• [TASK PROMPT] Please duplicate the lines between the one holding "Where should I click to: Expand" and the one holding "[x=623, y=330]", inclusive, from the material below.

** START OF LISTED ENTRIES **

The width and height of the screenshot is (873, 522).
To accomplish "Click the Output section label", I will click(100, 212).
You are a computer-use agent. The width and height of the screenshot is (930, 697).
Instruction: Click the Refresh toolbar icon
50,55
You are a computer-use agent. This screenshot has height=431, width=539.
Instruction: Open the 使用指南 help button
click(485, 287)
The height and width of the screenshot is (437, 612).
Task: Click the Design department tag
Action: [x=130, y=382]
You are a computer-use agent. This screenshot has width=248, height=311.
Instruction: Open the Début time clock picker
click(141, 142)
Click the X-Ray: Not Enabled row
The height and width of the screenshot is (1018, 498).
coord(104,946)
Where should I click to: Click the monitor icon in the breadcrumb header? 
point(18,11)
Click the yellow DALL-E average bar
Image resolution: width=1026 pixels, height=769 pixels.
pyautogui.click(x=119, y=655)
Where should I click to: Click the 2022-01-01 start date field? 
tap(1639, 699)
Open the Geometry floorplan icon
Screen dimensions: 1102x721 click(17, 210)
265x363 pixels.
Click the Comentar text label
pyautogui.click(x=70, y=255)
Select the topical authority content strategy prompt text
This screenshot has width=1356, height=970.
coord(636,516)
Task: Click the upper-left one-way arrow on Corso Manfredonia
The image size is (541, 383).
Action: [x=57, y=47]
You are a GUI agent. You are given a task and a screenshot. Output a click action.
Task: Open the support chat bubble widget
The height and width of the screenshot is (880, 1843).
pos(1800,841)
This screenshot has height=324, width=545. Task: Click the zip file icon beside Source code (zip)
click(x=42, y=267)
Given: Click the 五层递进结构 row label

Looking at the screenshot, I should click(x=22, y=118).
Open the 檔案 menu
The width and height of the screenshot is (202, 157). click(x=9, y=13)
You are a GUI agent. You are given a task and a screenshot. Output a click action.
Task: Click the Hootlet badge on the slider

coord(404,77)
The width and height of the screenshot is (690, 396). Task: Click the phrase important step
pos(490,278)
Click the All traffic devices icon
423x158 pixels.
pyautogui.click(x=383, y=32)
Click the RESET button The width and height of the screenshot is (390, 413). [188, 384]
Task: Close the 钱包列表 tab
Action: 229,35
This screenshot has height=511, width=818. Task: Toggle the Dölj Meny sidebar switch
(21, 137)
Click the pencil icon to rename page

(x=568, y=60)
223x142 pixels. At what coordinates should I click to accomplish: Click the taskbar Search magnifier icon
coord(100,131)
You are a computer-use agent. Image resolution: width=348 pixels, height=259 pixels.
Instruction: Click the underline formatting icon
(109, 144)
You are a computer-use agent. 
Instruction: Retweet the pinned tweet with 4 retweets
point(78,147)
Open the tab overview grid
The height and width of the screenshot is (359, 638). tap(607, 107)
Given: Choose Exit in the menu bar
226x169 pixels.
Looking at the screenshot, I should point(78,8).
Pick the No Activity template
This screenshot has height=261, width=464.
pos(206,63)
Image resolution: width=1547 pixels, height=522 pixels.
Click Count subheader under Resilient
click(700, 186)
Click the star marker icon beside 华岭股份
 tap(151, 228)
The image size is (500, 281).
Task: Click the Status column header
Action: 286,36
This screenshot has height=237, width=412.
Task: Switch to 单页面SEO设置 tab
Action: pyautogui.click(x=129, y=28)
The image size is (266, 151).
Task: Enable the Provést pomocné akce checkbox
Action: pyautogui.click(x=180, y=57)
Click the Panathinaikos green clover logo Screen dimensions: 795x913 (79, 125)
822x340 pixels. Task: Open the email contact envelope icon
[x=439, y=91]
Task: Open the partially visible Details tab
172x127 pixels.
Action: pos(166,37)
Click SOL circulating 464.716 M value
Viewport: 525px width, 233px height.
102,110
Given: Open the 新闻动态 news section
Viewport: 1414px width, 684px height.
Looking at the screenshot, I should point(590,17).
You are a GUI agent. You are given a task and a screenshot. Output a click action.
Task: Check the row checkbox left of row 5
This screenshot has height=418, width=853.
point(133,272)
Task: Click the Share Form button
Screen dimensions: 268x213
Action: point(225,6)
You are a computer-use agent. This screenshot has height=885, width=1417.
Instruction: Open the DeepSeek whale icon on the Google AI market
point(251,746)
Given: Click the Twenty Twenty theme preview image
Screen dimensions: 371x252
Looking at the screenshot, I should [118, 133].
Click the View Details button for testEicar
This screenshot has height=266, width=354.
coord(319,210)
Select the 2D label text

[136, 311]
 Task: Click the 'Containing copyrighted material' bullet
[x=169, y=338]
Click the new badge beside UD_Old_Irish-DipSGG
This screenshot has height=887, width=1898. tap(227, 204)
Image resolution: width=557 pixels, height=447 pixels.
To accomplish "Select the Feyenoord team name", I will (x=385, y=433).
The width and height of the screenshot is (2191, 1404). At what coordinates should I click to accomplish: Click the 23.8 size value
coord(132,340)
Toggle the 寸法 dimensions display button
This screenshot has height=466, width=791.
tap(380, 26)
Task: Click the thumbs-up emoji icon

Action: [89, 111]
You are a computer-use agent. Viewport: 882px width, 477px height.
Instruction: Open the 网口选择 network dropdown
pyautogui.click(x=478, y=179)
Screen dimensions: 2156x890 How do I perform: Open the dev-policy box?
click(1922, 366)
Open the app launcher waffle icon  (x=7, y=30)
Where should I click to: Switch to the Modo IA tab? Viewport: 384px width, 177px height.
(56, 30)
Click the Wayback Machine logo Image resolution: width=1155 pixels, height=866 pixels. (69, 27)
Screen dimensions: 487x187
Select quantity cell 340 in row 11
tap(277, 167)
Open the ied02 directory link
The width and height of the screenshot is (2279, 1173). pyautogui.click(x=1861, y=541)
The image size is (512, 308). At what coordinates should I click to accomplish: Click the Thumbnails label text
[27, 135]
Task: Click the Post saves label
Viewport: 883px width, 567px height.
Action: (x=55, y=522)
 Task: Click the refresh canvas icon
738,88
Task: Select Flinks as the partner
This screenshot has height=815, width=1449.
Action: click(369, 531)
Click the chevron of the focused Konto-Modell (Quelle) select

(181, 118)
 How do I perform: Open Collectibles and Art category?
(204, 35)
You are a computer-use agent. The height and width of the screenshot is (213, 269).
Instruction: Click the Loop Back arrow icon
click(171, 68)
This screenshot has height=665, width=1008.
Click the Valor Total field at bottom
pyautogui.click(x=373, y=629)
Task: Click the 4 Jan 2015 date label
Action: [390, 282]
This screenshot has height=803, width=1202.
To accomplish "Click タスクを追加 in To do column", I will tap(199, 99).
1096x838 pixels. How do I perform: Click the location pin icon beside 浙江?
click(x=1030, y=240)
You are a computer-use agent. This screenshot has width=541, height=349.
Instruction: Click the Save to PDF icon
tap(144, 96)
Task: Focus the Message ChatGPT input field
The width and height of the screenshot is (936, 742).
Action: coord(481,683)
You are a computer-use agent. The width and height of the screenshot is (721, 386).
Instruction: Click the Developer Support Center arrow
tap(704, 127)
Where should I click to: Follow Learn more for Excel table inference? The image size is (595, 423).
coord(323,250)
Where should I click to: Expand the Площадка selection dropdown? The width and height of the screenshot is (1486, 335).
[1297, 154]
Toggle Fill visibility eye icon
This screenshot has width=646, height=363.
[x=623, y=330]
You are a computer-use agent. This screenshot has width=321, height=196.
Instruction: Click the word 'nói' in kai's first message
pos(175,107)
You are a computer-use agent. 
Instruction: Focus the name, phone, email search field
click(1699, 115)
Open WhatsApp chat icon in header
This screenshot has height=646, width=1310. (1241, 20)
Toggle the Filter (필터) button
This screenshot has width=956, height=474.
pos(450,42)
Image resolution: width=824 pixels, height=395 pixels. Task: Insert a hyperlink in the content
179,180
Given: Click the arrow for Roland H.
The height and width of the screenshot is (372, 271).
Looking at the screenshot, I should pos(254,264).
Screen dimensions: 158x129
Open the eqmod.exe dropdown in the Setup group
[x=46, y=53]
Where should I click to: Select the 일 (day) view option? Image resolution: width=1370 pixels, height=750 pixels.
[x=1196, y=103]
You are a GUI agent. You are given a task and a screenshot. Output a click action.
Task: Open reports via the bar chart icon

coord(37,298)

** END OF LISTED ENTRIES **

• [OUTPUT FOR THIS EXERCISE]
Where should I click to: Expand the Площадка selection dropdown? The width and height of the screenshot is (1486, 335).
[1297, 154]
Toggle Fill visibility eye icon
This screenshot has width=646, height=363.
[x=623, y=330]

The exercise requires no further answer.